マアトカレが退室すると、セネトが負けたくなかったのか「視察の日程を調整して来ます」と言うと執務室を出て行った。
(細かく指示しなくても、俺の期待どおりに仕事が流れていくのは気持ちいいな)
今朝は、この世界について不安に思っていた事はすっかり忘れている俺だった。
古代エジプト時代の暦は農業と密接に関係していたので、現在の暦にキッチリと変換するのが難しいです。
さらに、物語の中で出て来た様に「閏年」が無かったので、4年に1日ずつズレていきます。
年初めの『氾濫期の第1月』の第1日目は、「東の空に太陽が昇る直前にシリウス星が見える日」で、毎年のナイル川が氾濫する日にあたるため、現在の7月19日から22日頃となり毎年、日にちが異なります。
(これは、たまたまナイル川の起点となるエチオピア高原の雨季が始まって雨が降る時期とシリウス星の見える時期が重なっただけで、天空の星が超自然的な力でナイル川を氾濫させていたわけではありません。

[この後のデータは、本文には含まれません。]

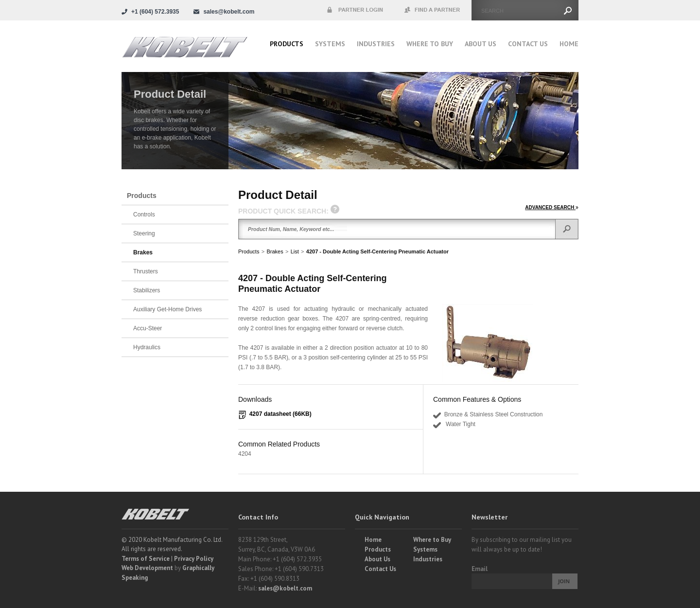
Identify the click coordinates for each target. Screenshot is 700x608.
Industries (376, 44)
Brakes (275, 251)
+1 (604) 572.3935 (155, 12)
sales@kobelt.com (285, 588)
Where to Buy (432, 539)
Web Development (147, 568)
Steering (144, 233)
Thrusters (145, 271)
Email (479, 569)
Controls (144, 215)
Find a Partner (433, 10)
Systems (330, 44)
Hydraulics (147, 347)
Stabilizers (146, 290)
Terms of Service (145, 558)
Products (286, 44)
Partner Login (355, 10)
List (295, 251)
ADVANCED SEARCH (552, 207)
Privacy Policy (193, 558)
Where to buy (430, 44)
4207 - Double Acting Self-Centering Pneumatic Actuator (377, 251)
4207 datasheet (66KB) (280, 414)
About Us (480, 44)
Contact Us (528, 44)
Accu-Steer (147, 328)
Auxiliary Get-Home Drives (167, 309)
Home (569, 44)
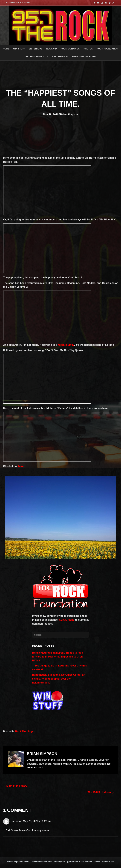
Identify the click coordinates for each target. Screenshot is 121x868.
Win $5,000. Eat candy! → (102, 792)
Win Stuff (19, 49)
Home (6, 49)
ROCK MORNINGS (70, 49)
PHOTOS (88, 49)
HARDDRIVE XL (60, 56)
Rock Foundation (108, 49)
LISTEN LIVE (36, 49)
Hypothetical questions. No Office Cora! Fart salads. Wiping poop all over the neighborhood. (59, 679)
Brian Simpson (69, 115)
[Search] (60, 635)
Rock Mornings (24, 732)
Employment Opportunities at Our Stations (73, 862)
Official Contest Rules (104, 862)
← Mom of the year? (15, 786)
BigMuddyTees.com (84, 56)
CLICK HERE (67, 620)
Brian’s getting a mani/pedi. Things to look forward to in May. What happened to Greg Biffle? (57, 656)
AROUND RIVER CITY (37, 56)
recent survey (66, 345)
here (21, 466)
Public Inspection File (17, 862)
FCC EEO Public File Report (40, 862)
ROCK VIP (51, 49)
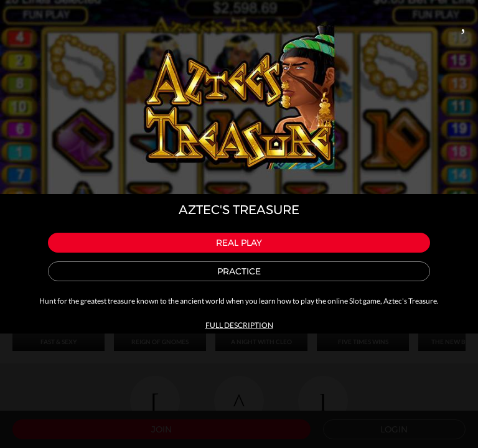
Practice (239, 271)
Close (463, 22)
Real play (239, 243)
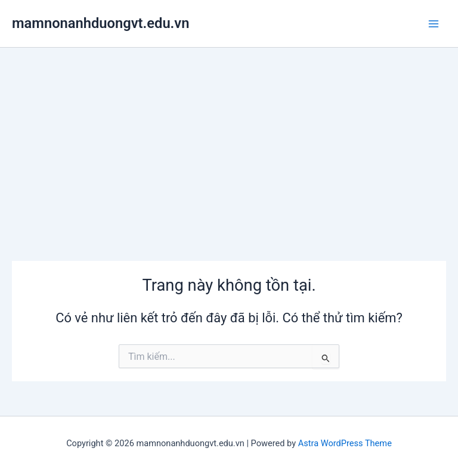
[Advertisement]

)
参考:https://www.britannica.com/place/Nile-River/Climate-and-hydrology?utm_source=chatgpt.com
物語中で主人公は勘違いしていますが、現代の1月1日は当時で言うと「成長期の第2月(12月20日) 第2週の2日(+12日)」前後の中途半端な日になりますね。
また、後の時代になると、各月に名前が付けられます。
7月:Thoth、8月:Paophi、9月:Athyr、10月、Cohiac、11月:Tybi、12月:Mesir、1月Phanemoth、2月:Pharmouti、3月:Pachons、4月:Payni、5月:Epiphi、6月:Mesori
です。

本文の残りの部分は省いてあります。